Saturday, March 26, 2005

 
Anonymous Wife has a delicious home-cooked meal planned for Easter tomorrow. Of course, she isn't the one doing the cooking. It's amazing what you can get for a hundred and eighty dollars per person. They even bring a picnic table. So the lawn furniture that I spent three thousand dollars on can remain in the garage, never touched. And Anonymous Wife can just sit there painting her toenails, and we still get to eat. My parents are here for the weekend, which explains why I'm in the office on Saturday afternoon. Dad is wandering the halls, looking for dust that the cleaning staff missed. He loves when he visits and I let him come to work with me. He misses this. I mean, it was never this intense for him, but he misses the atmosphere. He misses having a secretary. He misses having a set of people hanging on his every word. He misses having a reason to wake up in the morning, somewhere to go, someone to talk to. So I bring him here, let him run free, flip through stacks of paper, help me out on a case I don't really need his help on, make him feel marginally useful. I think he appreciates it.

I'll bring him back again on Monday or Tuesday, when there are more people in the office, and let him tell some stories about what it was like back in the day. "Before computers, we had to type out every contract by hand...." Right, dad, it was you, at the typewriter, not some woman making four dollars a week and having to cope with your partner's unwanted advances at the Christmas party. Dad was a good guy. His partner was a creep. Dad tolerated him for way too long, never quite getting up the courage to confront him about anything. His partner ruined the practice for the two of them. They haven't spoken in years. But I'll indulge Dad's stories, and his revisionist history. He doesn't understand the lifestyle today, the added pressure, the around-the-clock nature of the business. He's still stuck in the 1960s.

He was a better father than I am. Mom says he was always at work, but that's not how I remember it. I remember him being there, more often than not. I don't remember work getting in the way when I had a birthday party, or a baseball game, or graduation. I don't even know if I really knew what Dad did until I got to high school. It wasn't something that interfered with life. Meanwhile, Anonymous Son knows the names of my top ten clients and how many hours I've billed each of them in the past fiscal year. Anonymous Daughter knows how many times they've been cited for violations under OSHA and how much they've had to pay in fines. It's not as easy as it was before e-mail, before globalization, before this became more than just a job. There's a pressure that wasn't there for Dad, without a seven-figure mortgage, $25,000 private school tuition, $180/person Easter lunches in the backyard....

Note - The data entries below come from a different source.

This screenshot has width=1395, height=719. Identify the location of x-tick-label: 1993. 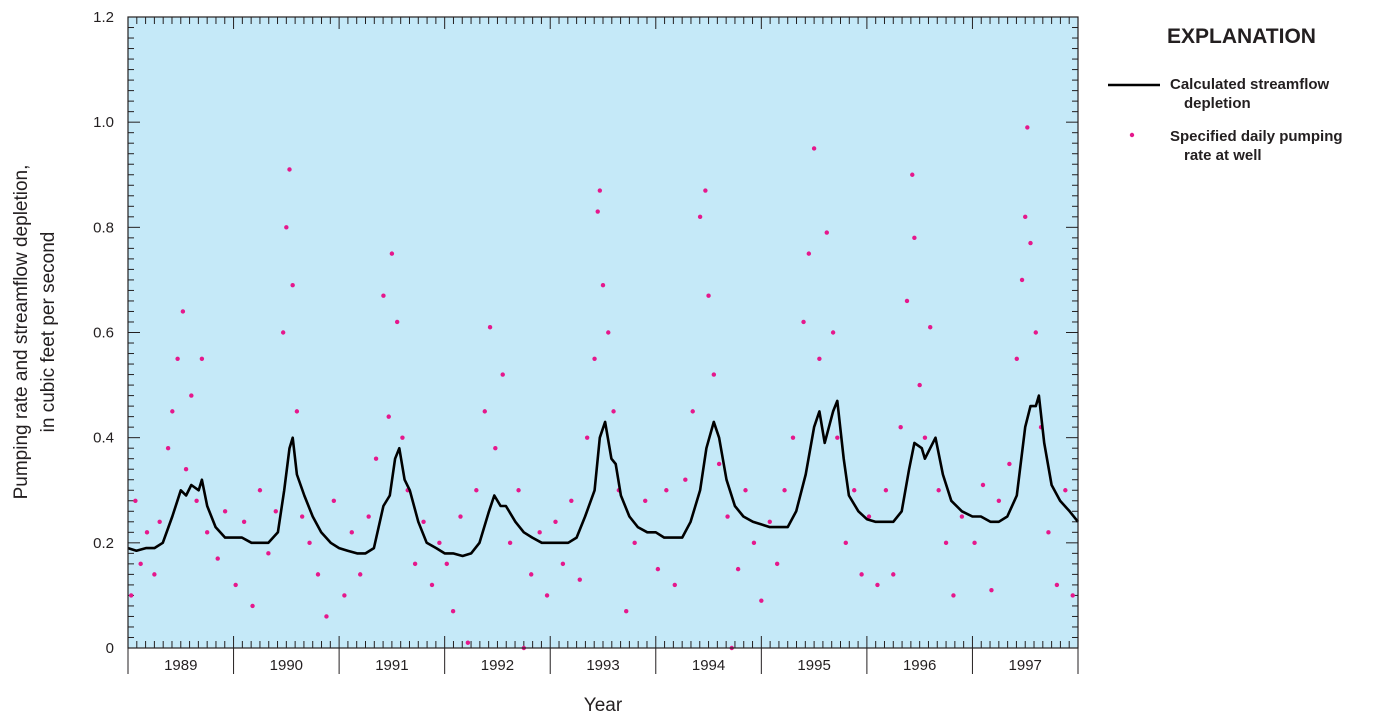
(602, 666).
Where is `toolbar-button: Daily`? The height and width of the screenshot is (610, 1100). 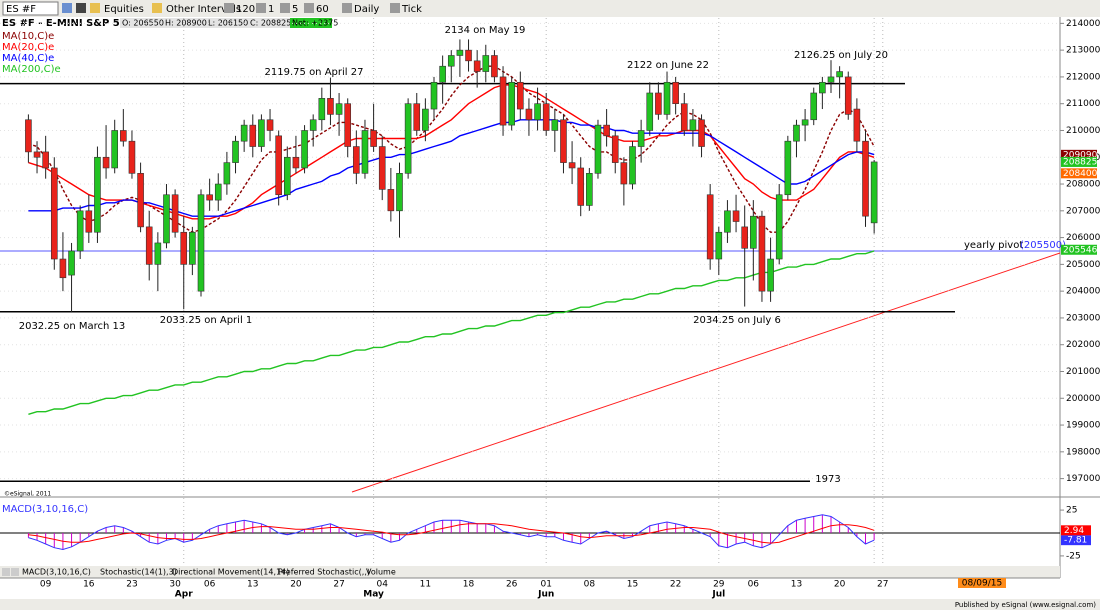
toolbar-button: Daily is located at coordinates (366, 10).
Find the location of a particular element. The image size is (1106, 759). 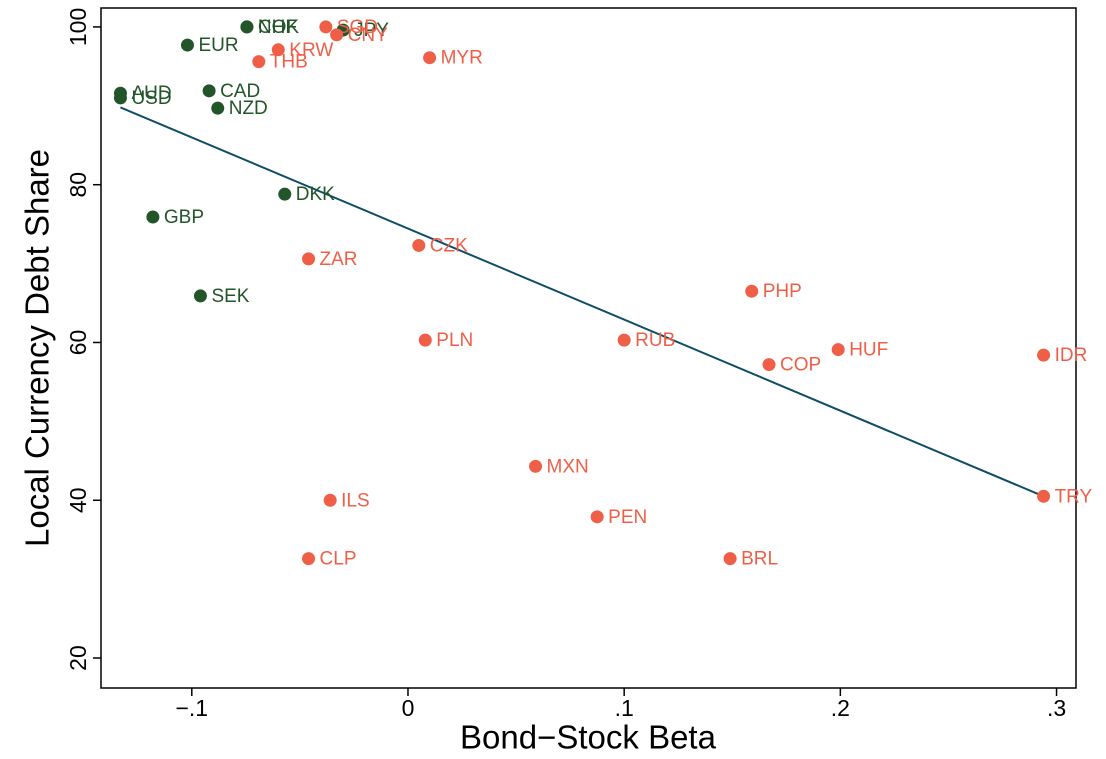

x-tick-label: 0 is located at coordinates (408, 708).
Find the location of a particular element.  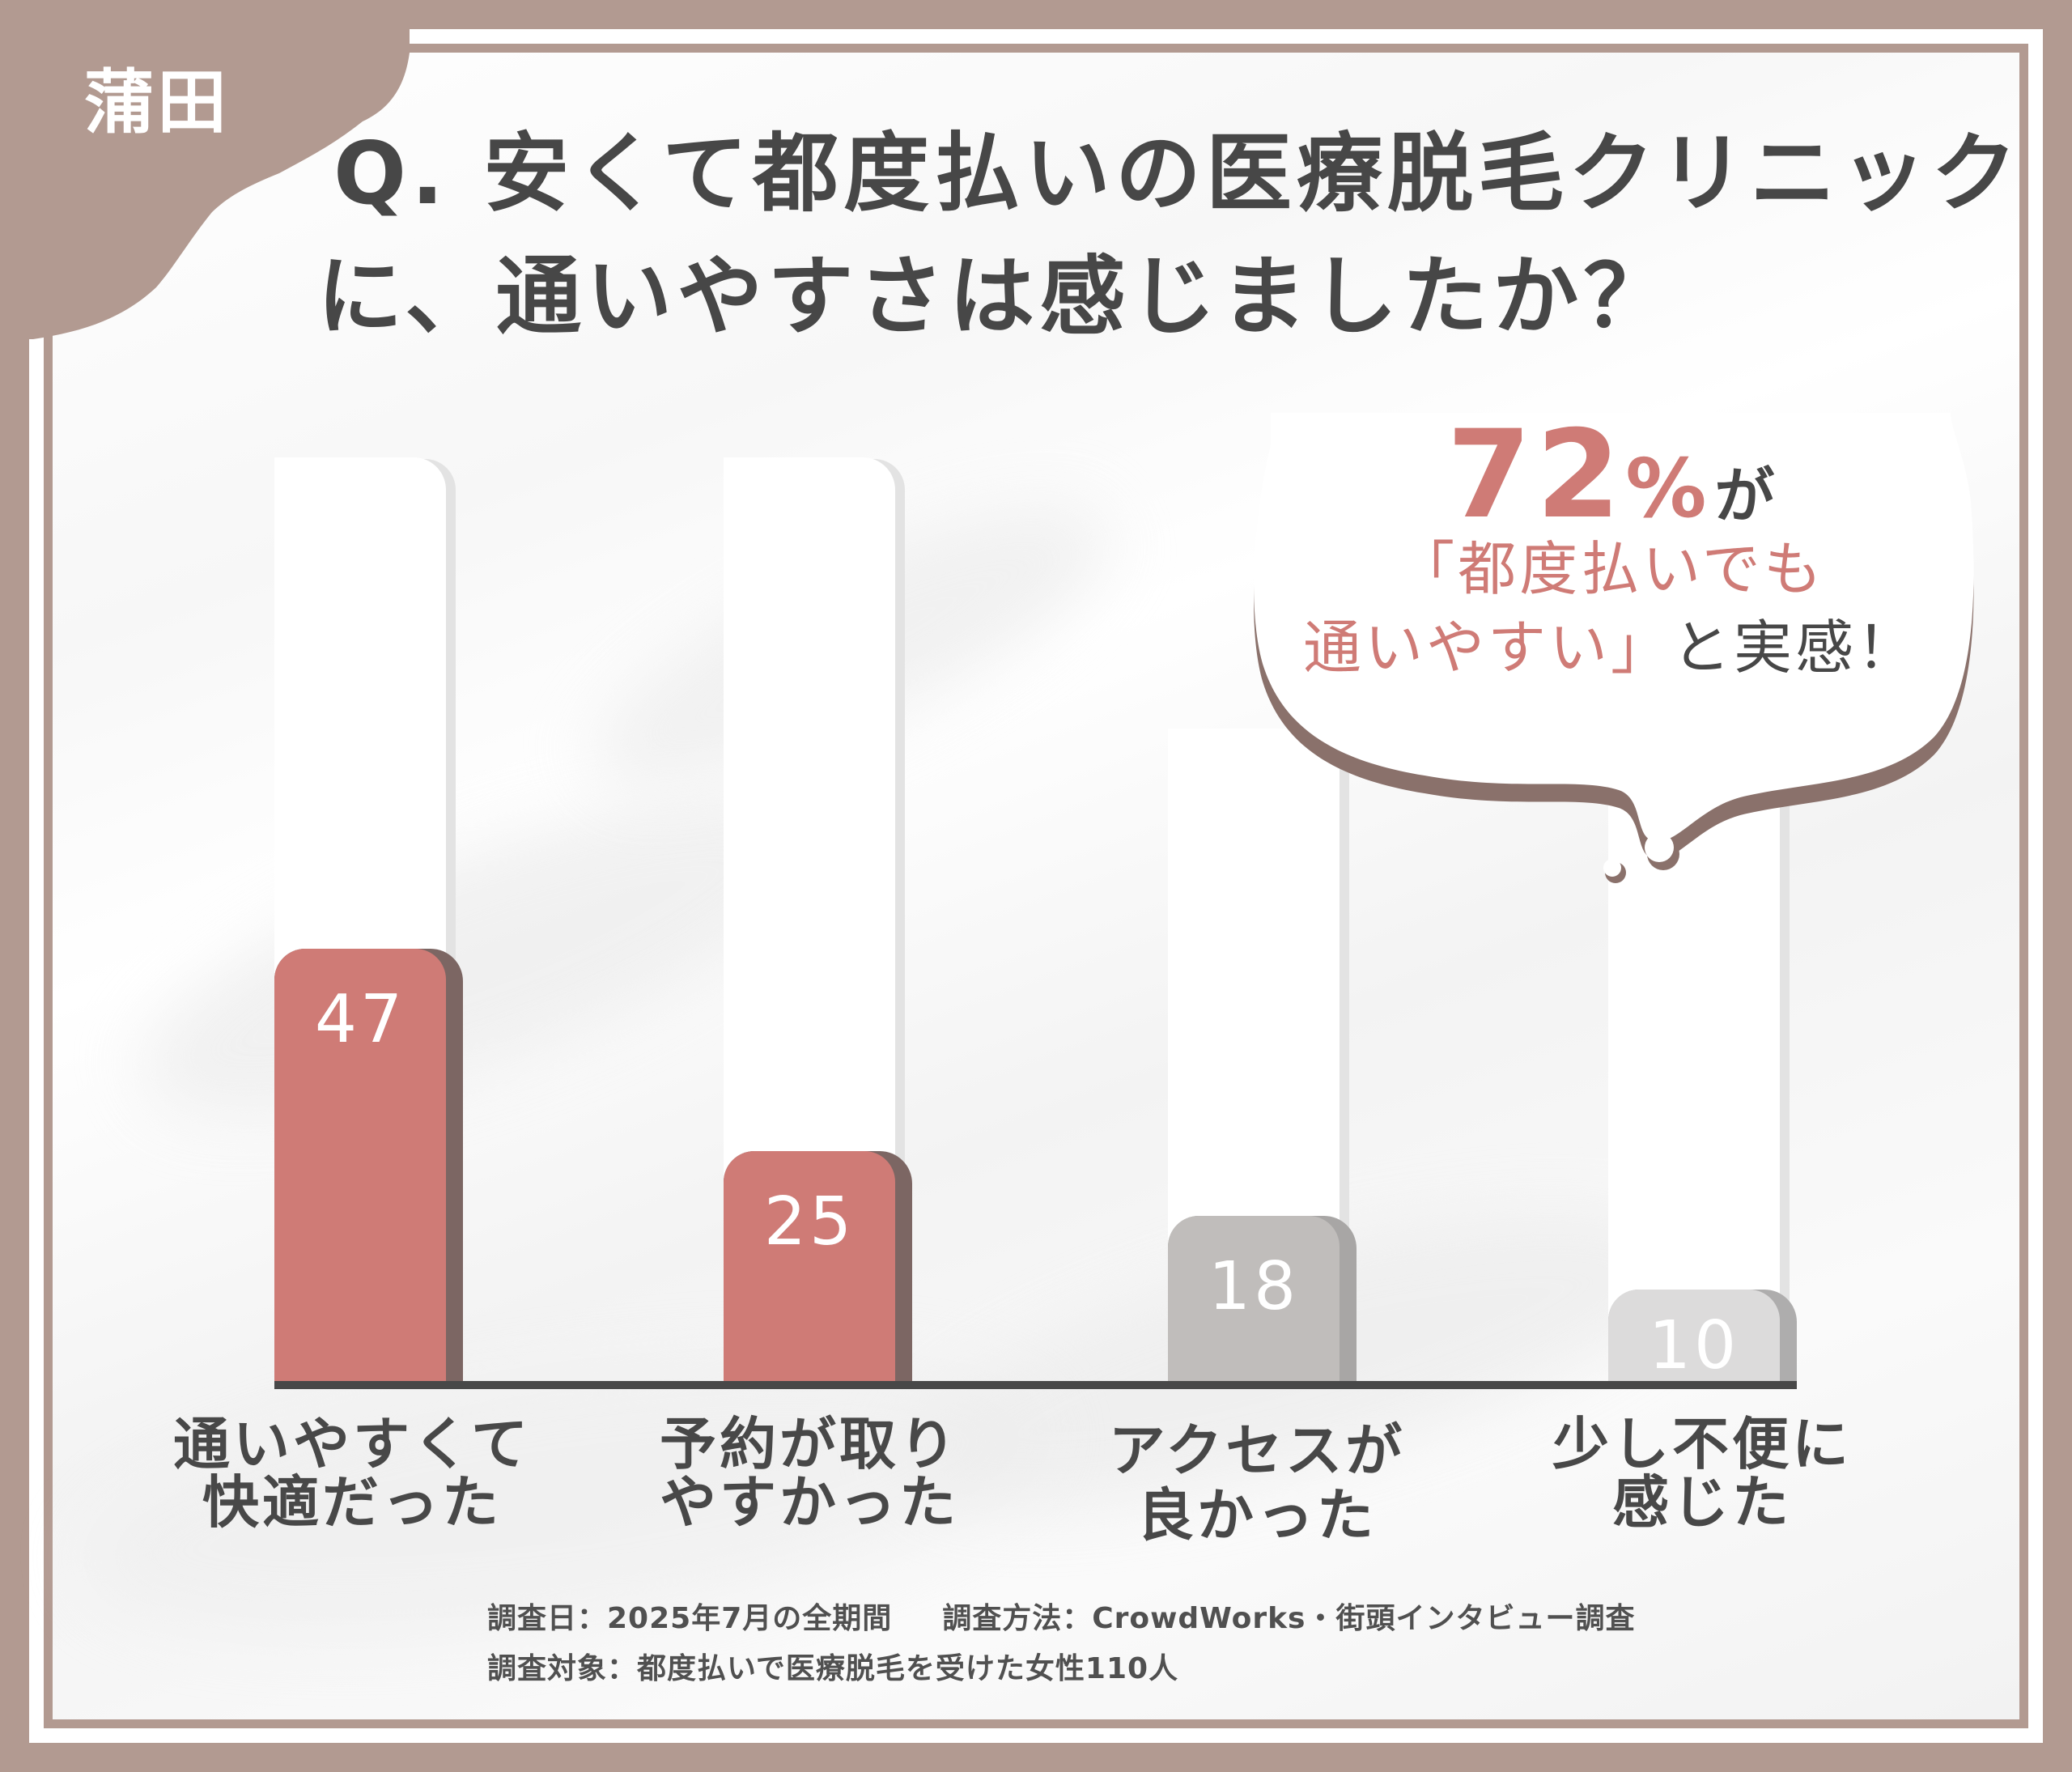

x-label: 少し不便に 感じた is located at coordinates (1702, 1474).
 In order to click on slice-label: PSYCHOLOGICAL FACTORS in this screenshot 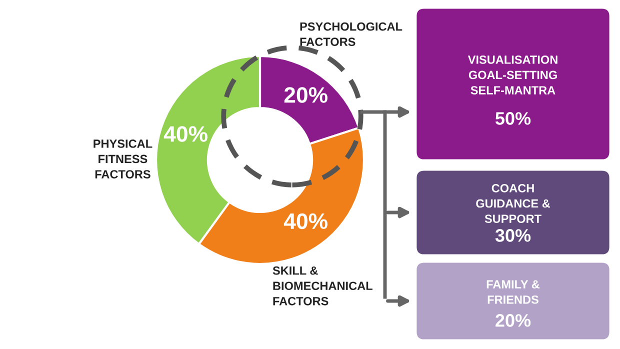, I will do `click(351, 34)`.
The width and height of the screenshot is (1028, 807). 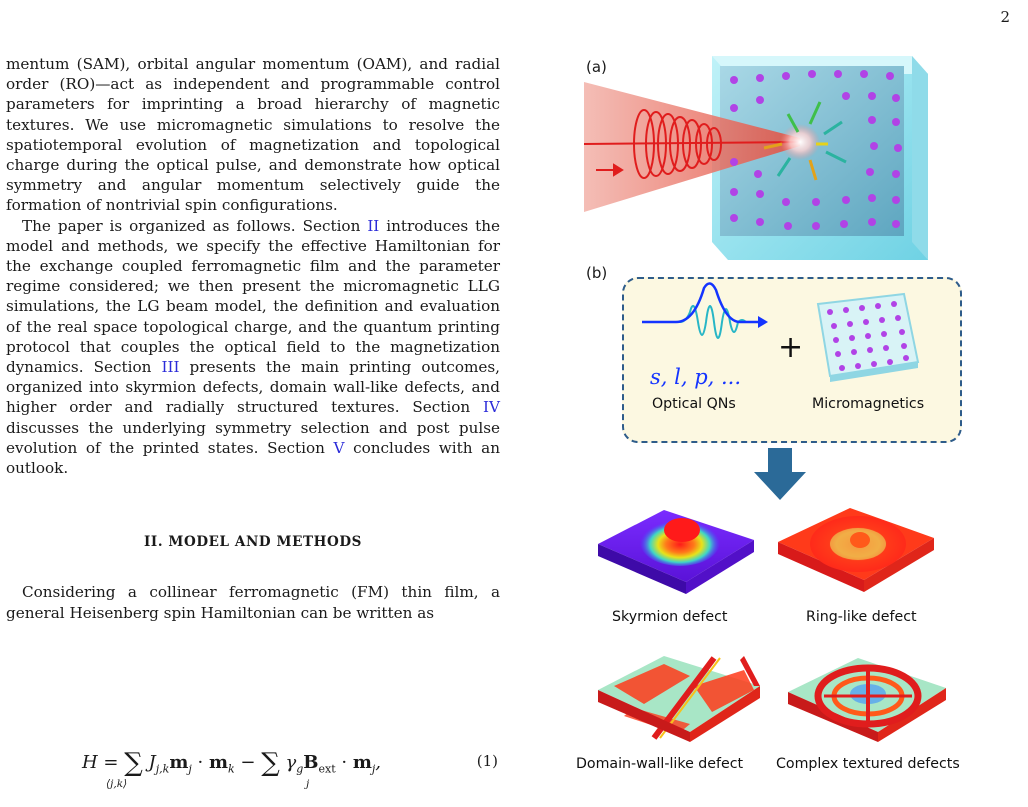 I want to click on panel-a-illustration, so click(x=756, y=158).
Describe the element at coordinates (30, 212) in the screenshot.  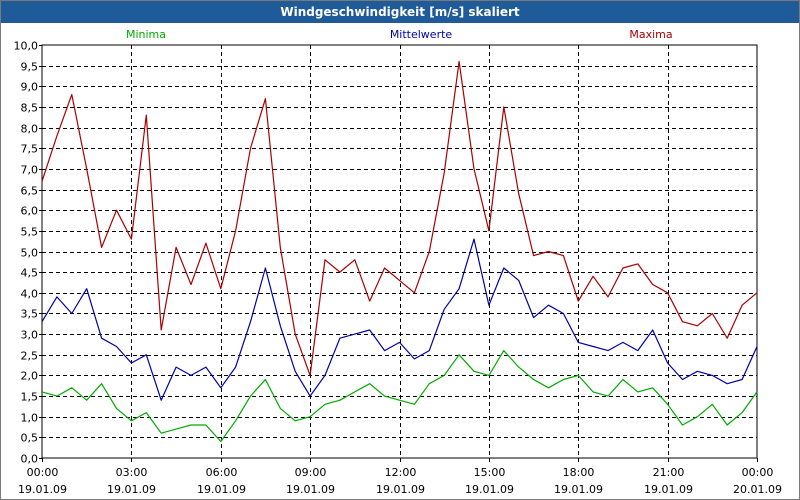
I see `y-tick-label: 6,0` at that location.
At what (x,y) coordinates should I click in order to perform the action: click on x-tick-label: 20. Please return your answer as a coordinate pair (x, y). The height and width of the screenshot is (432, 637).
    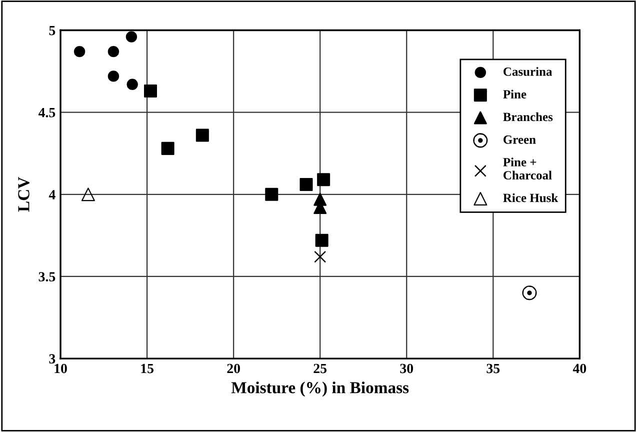
    Looking at the image, I should click on (234, 369).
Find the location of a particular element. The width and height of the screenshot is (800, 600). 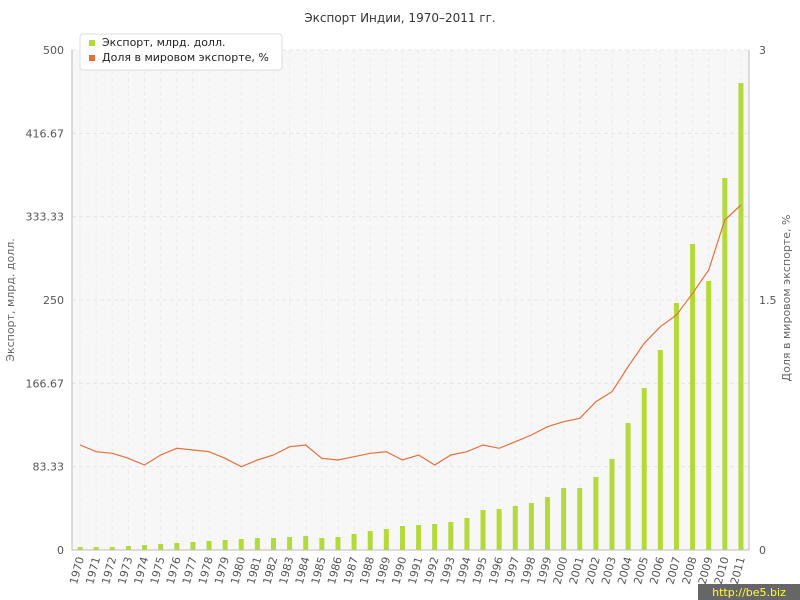

legend-swatch-share is located at coordinates (92, 58).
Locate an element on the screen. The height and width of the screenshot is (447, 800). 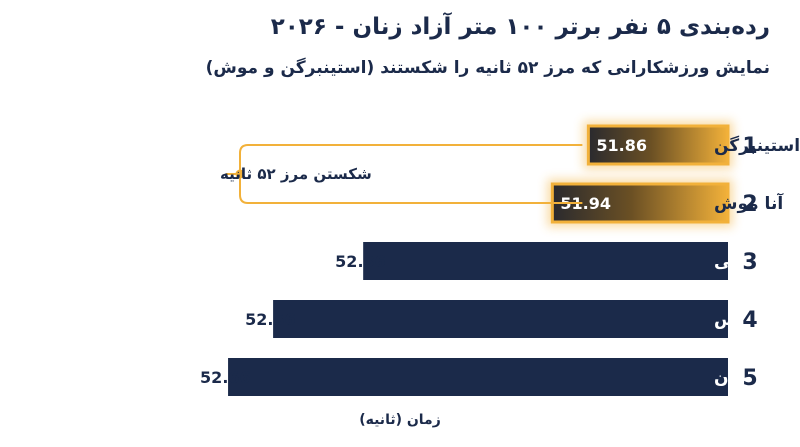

So while Dad's roaming the hallway, and Mom's with the kids in the shopping mall, buying them who-knows-what and letting them get body parts pierced that I can't even imagine, I'm getting a few hours of catch-up work done so I don't have it on my mind all weekend. I'm realizing I know Conference Room 24B better than I know my living room. I know where the cell phone reception is strongest, I know which chairs wobble, I know which cabinet the extra legal pads are in. I know which window to look out to see the people having more fun than I am, living lives with perhaps a bit less purpose, but more happiness. Sometimes I wish I didn't have quite so much ambition, and was okay settling for a meaningless existence of tennis matches and long drives along the coast. That everything didn't have to have some grander purpose, some goal in mind. It goes by so quickly, what does it matter anyway? No one's going to remember what I accomplish whether I'm chairman of the firm or I sell pottery on the beach. But I'm not like that. Dad wasn't like that, despite the lower pressure at a place like this back then. He wanted to make a mark, somehow. I don't think he realized until too late that what he spent his life doing largely just didn't matter. I mean, it mattered to us -- we got to live in a nice house, in the right neighborhood, go to the right schools... but it didn't matter to the world whether the insurance company won its case or not, whether the settlement was good, whether the contracts were airtight. It was just a means to an end. And this is the end. An old man wandering the halls hoping for someone to tell him he matters.

I like the conference room. There's a peacefulness to it, when it's Saturday afternoon and the file folders aren't covering the desks, and there aren't four paralegals in here stamping every sheet with the "sign here" stickers. Or a client pacing the room, wondering why we have to reprint sheet 74, and why we can't get this done any faster. Maybe I need a conference room at home. For the kids to do their homework, for Anonymous Wife to hide the shoes I told her not to buy but she bought anyway, for Dad to act out his own Chairman of the Firm fantasies whenever he comes to visit.

Or maybe I just need a $180/person lunch, complete with its own picnic table. Can't possibly be worth it, but can't possibly be worse than having to do it myself, I suppose.